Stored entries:
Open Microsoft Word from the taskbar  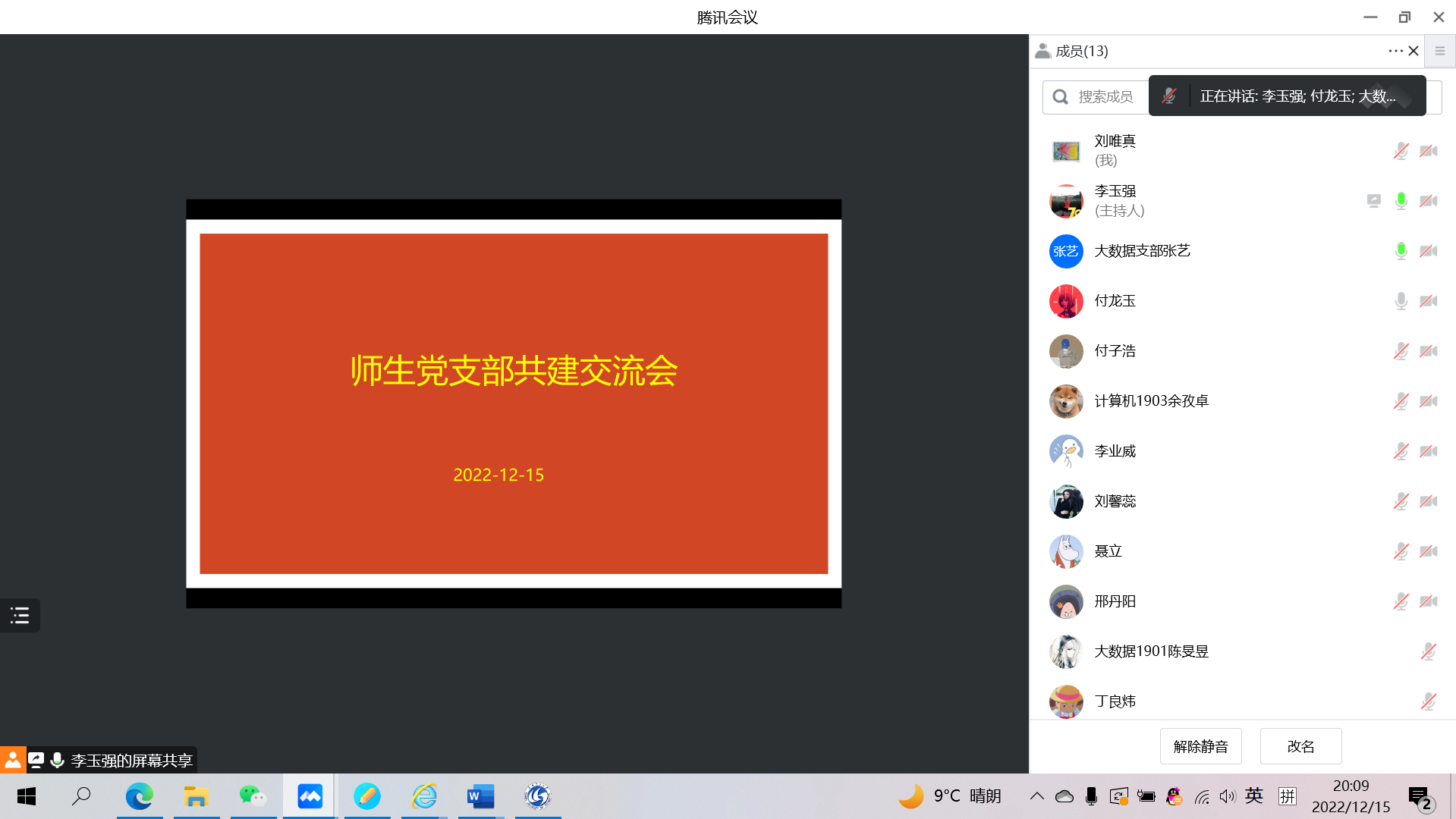click(480, 796)
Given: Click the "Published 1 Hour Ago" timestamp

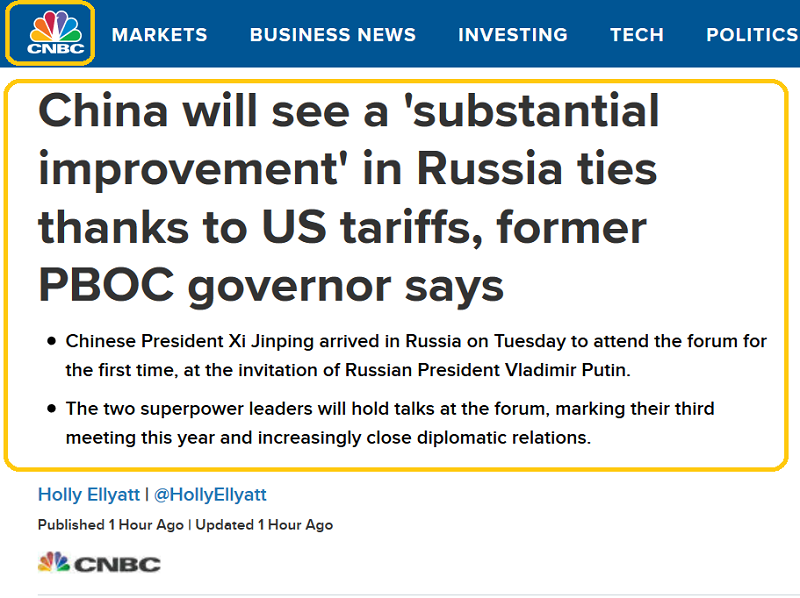Looking at the screenshot, I should pyautogui.click(x=112, y=525).
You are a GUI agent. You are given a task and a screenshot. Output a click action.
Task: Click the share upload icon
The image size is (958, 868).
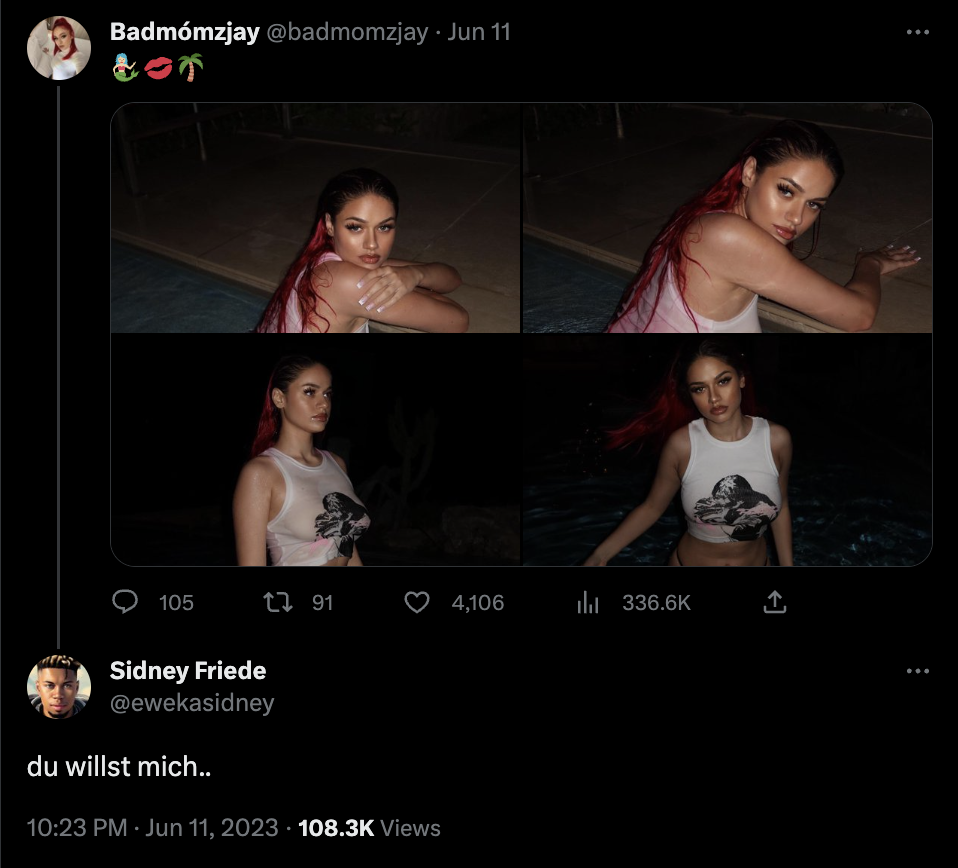(774, 602)
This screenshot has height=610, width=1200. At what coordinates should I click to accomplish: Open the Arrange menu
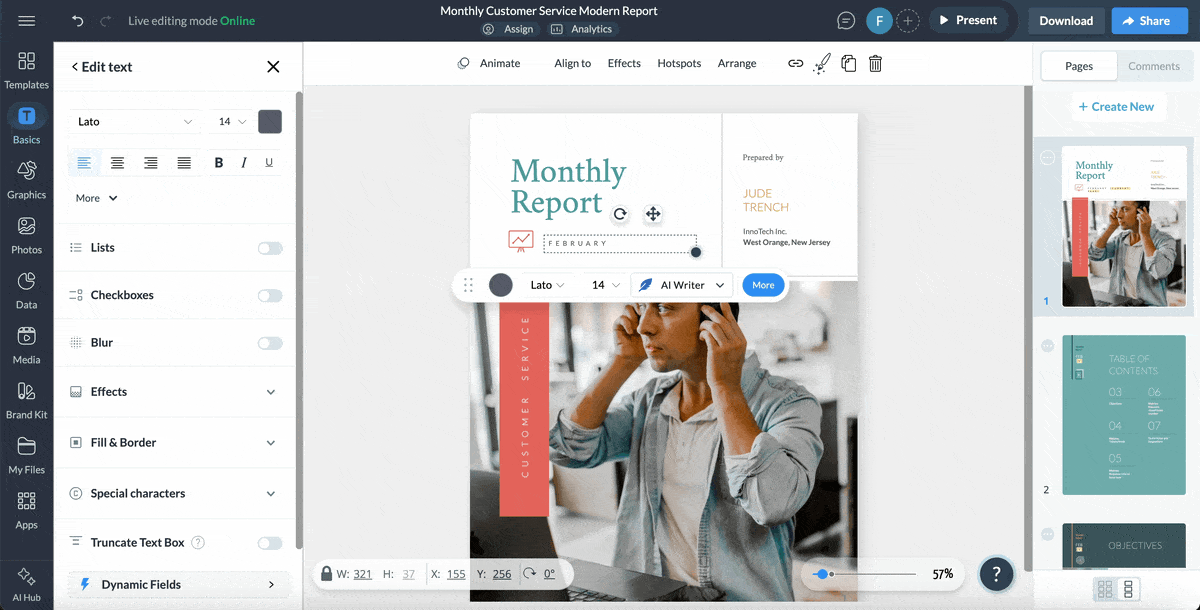pyautogui.click(x=737, y=63)
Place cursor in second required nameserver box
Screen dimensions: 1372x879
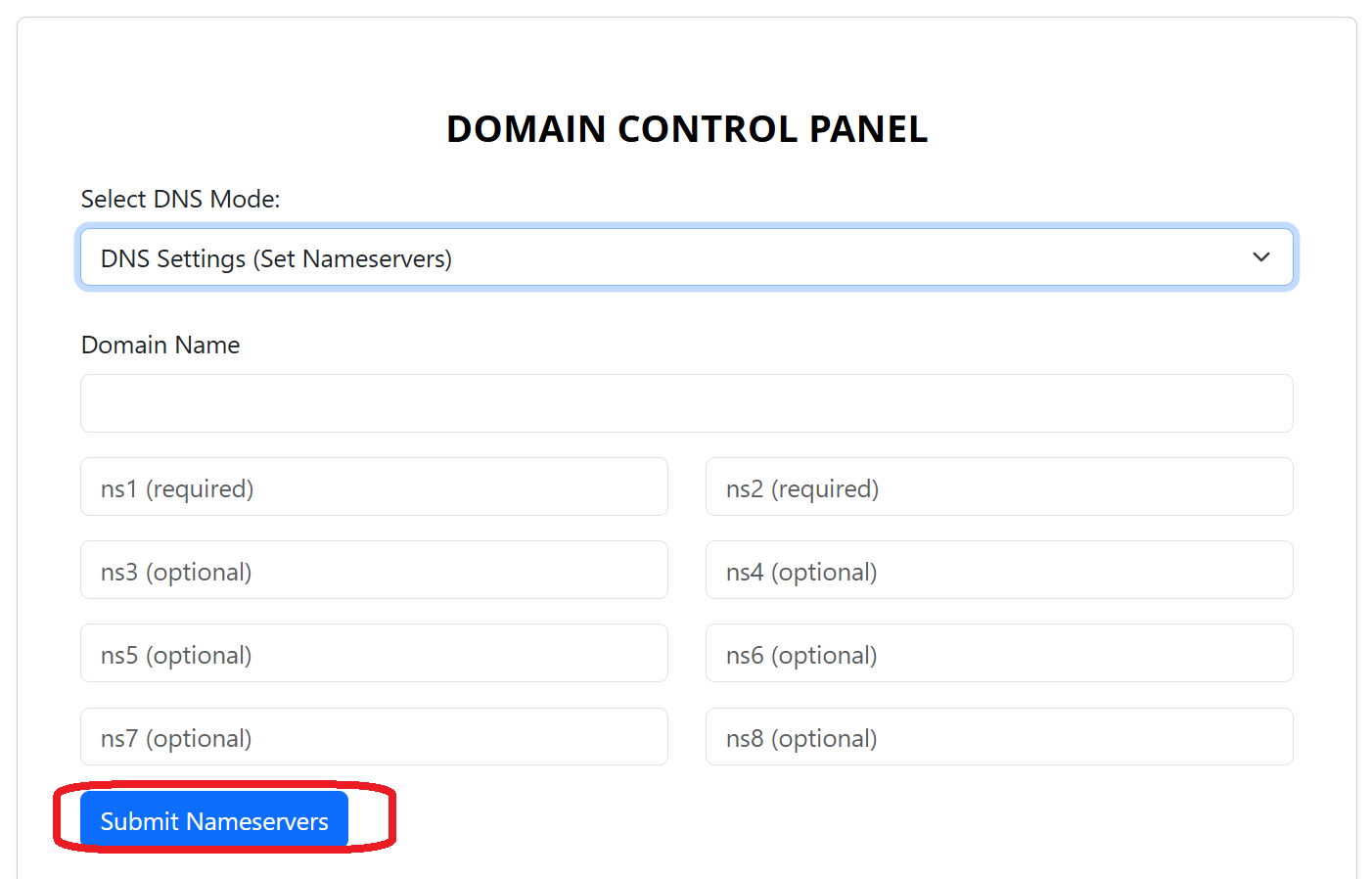(999, 486)
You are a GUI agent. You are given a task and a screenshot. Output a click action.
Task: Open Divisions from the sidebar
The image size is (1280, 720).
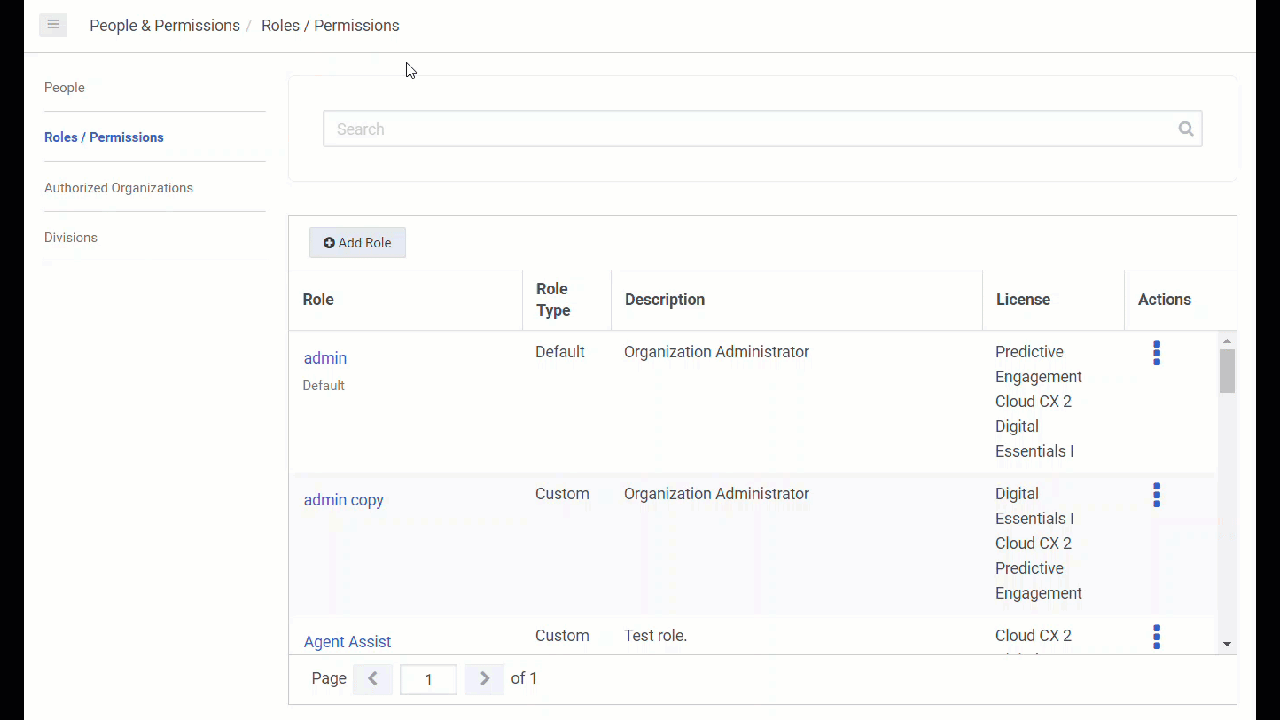(x=71, y=238)
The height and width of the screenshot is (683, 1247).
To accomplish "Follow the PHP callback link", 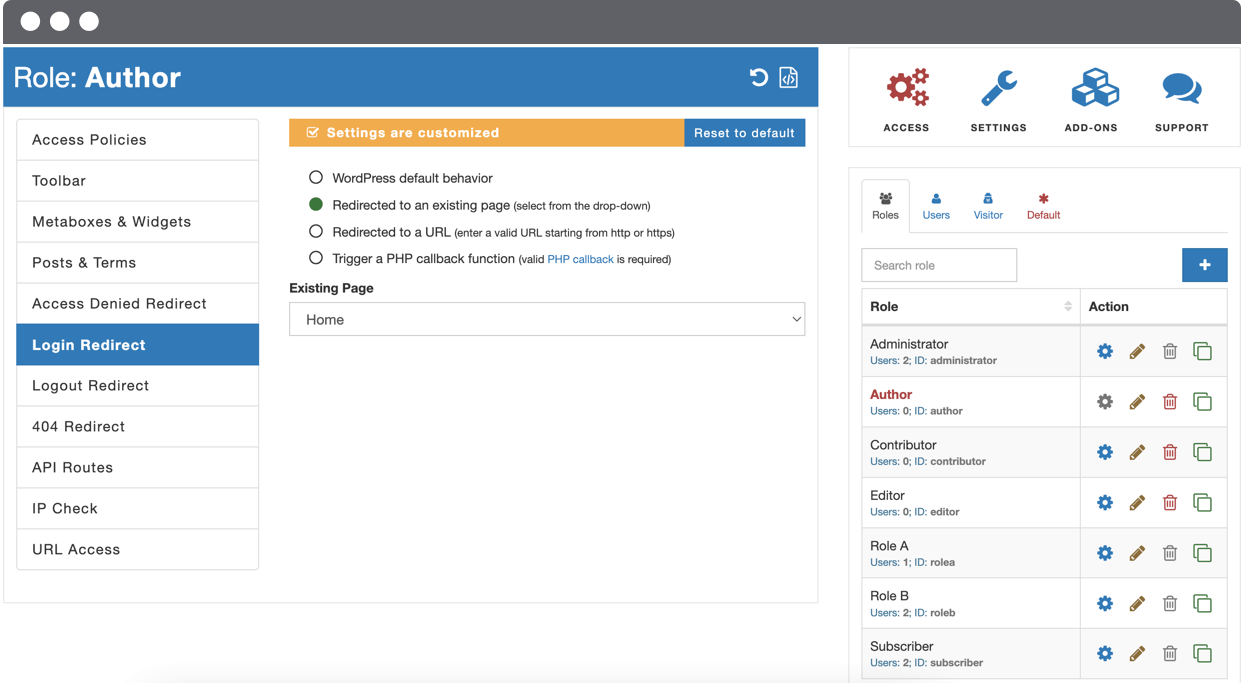I will click(580, 259).
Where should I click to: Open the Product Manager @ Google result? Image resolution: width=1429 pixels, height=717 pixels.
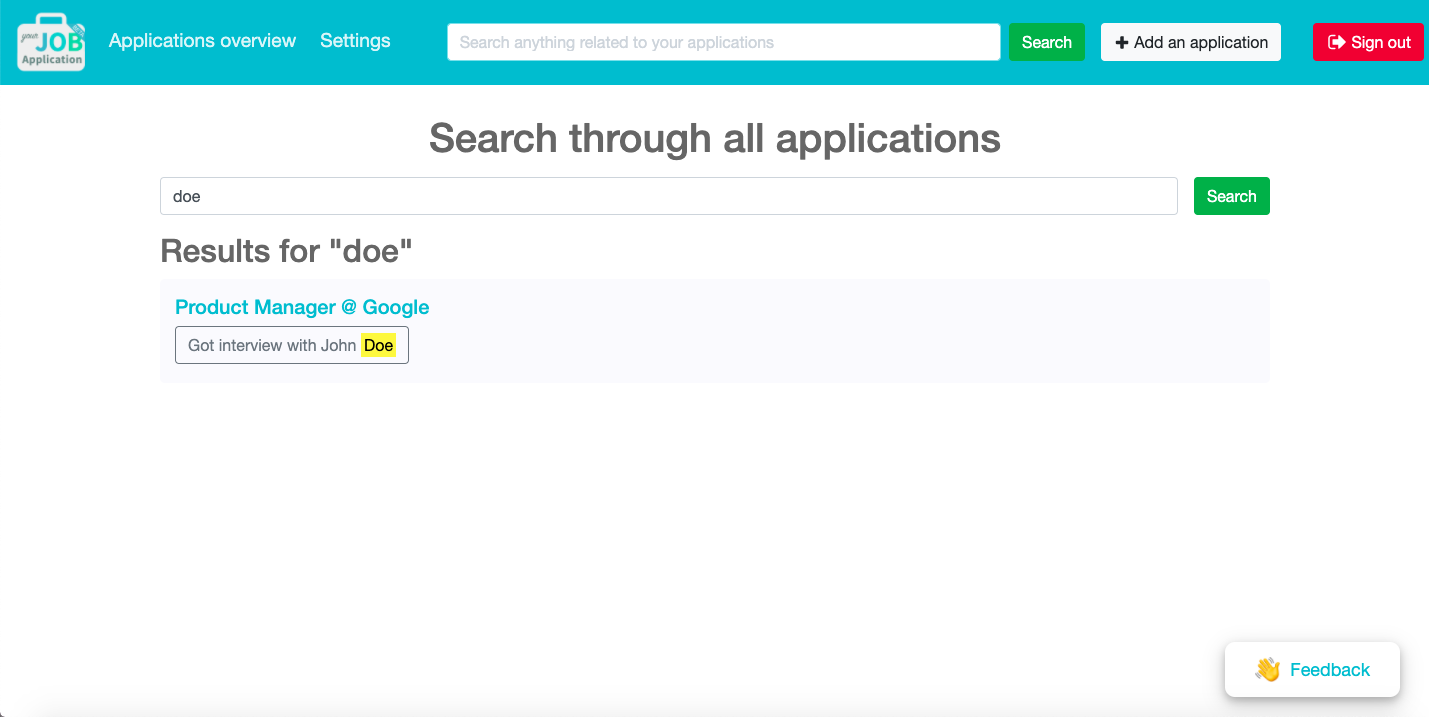(x=302, y=307)
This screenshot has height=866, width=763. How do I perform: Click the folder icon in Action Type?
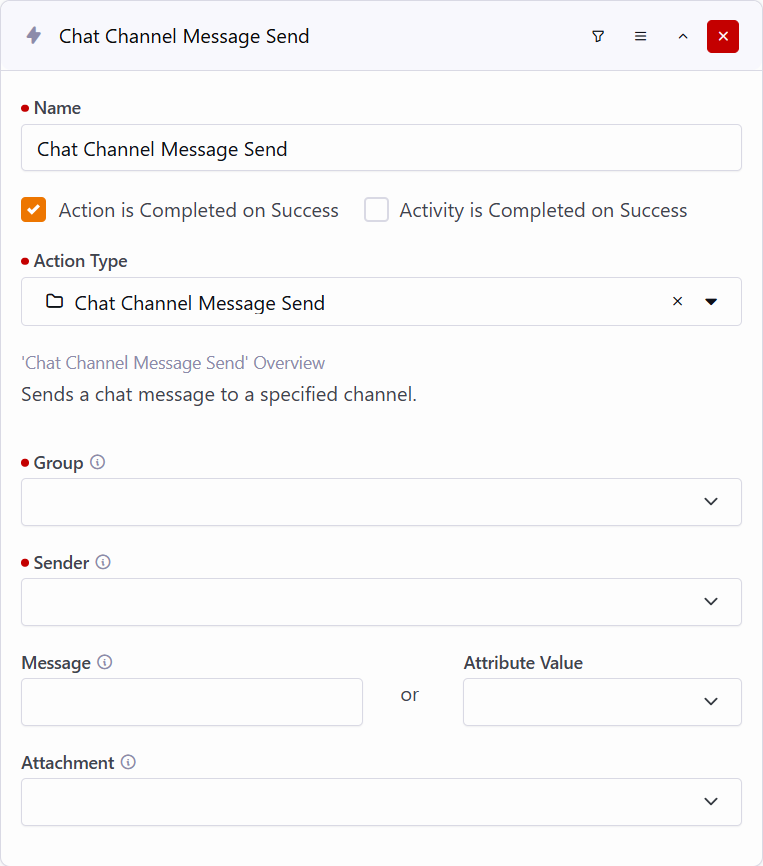tap(55, 302)
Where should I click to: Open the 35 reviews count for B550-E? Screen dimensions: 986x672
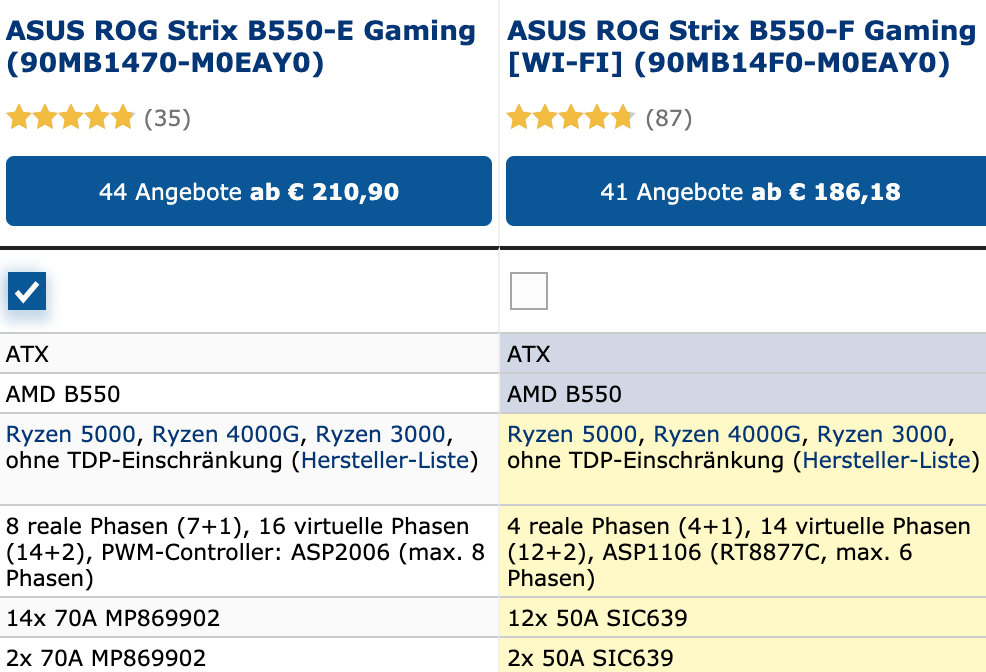167,119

YOUR GOAL: Print an exact copy of the lines above, from the one containing "Task: Click the share upload icon" through the one containing "Task: Open Divisions from the sidebar", and leave out the pictures.

ANSWER BOX:
Task: Click the share upload icon
The image size is (958, 868).
(774, 602)
This screenshot has height=610, width=1200. At what coordinates should I click to accomplish: Open the Arrange menu
pyautogui.click(x=737, y=63)
Place cursor in second required nameserver box
Screen dimensions: 1372x879
(999, 486)
You are a GUI agent. You are given a task and a screenshot. Output a click action.
Task: Open Divisions from the sidebar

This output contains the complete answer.